Тоже мне заговорщица. День рождения Олигарха она празднует.
Звонок лишь на короткое время вернул его из прошлого, полного презрительного фырканья Ирки. Этим фырканьем она показывала, как конфузится за него перед незнакомым человеком. Ей было важно, чтобы чужой человек знал, как ей неловко.
Он был старше. И оправдывал это фырканье ее молодостью. Это у нее от низкой самооценки, думал он. Ей кажется, что ее мужем не мог стать достойный человек. Ничего. Пройдет. Он заставит ее уважать себя.
Но было обидно.
Такая разговорчивая на своих сборищах, дома она замыкалась. На его попытки разговорить ее отвечала фырканьем или презрительной усмешкой.
Чтобы тебя уважали, нужно чего-то достичь. А чтобы чего-то достичь, нужно жить для себя. В этом было непреодолимое противоречие. Жизнь для себя исключает внимание к другим.
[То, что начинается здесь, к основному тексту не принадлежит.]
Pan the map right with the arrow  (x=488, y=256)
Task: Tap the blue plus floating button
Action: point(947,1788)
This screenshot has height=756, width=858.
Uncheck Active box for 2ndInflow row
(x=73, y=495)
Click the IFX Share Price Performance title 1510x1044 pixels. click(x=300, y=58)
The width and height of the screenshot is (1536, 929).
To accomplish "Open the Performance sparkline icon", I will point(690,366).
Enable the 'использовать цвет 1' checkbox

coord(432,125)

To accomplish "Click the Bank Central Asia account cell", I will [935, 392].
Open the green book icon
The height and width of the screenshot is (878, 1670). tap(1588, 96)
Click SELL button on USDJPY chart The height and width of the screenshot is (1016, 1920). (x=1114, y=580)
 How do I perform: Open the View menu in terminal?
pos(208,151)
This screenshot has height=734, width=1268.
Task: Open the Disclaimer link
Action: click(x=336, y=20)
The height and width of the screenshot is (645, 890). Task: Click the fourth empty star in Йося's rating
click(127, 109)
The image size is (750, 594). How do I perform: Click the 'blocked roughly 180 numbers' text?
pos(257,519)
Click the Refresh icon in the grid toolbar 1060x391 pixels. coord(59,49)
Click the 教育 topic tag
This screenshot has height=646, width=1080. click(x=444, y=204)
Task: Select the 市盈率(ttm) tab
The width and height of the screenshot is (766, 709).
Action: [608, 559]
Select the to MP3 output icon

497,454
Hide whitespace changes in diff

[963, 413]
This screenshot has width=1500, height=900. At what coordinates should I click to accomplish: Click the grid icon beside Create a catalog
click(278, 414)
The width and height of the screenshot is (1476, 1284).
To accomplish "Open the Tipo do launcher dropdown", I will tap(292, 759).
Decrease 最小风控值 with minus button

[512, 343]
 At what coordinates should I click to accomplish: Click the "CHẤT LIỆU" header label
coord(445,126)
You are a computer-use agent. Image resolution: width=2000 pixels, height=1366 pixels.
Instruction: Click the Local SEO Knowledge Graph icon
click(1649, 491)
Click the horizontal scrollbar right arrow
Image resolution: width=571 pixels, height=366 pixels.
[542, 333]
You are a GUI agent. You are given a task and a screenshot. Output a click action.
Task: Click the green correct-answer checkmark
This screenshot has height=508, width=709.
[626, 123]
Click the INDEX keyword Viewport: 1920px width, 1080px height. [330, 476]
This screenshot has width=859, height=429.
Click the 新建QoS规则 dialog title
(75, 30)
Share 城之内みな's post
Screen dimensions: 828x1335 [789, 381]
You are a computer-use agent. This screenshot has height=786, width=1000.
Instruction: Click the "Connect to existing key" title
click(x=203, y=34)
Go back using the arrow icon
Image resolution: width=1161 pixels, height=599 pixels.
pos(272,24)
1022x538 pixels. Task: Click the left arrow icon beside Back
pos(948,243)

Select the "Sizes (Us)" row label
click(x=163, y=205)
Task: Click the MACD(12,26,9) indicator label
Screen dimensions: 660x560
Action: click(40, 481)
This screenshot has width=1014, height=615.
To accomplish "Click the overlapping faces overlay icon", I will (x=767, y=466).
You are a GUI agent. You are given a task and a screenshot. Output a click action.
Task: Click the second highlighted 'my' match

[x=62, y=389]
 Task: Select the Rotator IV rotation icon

Да и не такое уж это удовольствие — жить для себя.
Какое-то время их сближала лишь постель.
Потом она все чаще стала отворачиваться от него, а когда он касался ее, с отвращением отбрасывала руку.
Наверное, уже тогда Уездный был ее любовником.
Дрема же объяснял внезапное отчуждение возможной беременностью.
Очень редко она позволяла любить себя. Именно позволяла. Преодолевая отвращение, и не скрывая этого отвращения.
Верх унижения.
Ничего более омерзительного ни до, ни после Дрема не испытывал.
Он был на грани нервного срыва.
Были моменты, когда, не сдержавшись, он мог убить ее пощечиной. Ее раздражала даже его сдержанность. Она провоцировала его. Долго смотрит, прищурившись, а потом, усмехнувшись, скажет: «Рогоносец». Кровь, как бензин, вспыхивала в его венах.